On the subject of sketching and getting a job, here part of an ad that appeared recently for a firm looking to hire an architect (taken from DailyDose). Note the “test”, that involves sketching and precedent. It’s never too early to start developing those skills.
“We are looking for talented and passionate architects who are excited about making buildings and working outside their comfort zone towards innovation in architecture. Hard work and dedication, combined with inspiration and drawing ability, is one thing that all staff members share. You must have truly excellent written and oral communication skills.
Cover Letter with Salary History:
Send us a brief, signed cover letter specific to our company that states why it makes sense to hire you. Graphic presentation is key. This is your first impression and demonstrates your ability as a designer. Use care in selecting the paper, the font, and the organization of text on the page.

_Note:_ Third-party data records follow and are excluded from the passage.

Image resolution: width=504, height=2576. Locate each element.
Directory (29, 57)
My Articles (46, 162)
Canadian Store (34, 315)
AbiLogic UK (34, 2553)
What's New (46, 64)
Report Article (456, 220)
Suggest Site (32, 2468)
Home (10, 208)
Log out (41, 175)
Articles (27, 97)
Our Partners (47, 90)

People who have stayed at a firm for 4-5 years are very attractive. We are looking for great experience and commitment. Limit your resume to one page only.
Your Work Samples:
Show us only your best stuff and the work you are most passionate about. You should showcase your abilities – whether it is a sketch, a floor plan, a construction detail, wall section, spec section, watercolor, etc. So long as it is your work, we are interested in seeing it. Please do not show renderings made by others. Submitting renderings other than your own will lead to automatic rejection.
After making it through the first resume review process, we give selected promising candidates a graphic test in our office. The goals of this 20 minute test are:
- Drawing ability using a pencil. This is a tool that architects use to communicate. In our office we are always drawing and sketching freehand.
- Passion for architecture and analytical ability. There is a portion of the test in which you have to draw a plan and a section or elevation of any piece of architecture. Amazingly, either history is no longer taught or the relevance of our architectural past is not integrated into design curricula since most people fail this portion catastrophically.
- Basic design ability. This is a classic “Architecture 101” test to measure spatial design ability.
You will be asked to present highlights of your work and a detail or two. Move quickly and ask questions. Let the person conducting the interview hold the portfolio and turn at their own pace. You must demonstrate your ability to edit and to be concise. Do not be late: Make sure that you are on time and are dressed as if you were meeting with a valued client.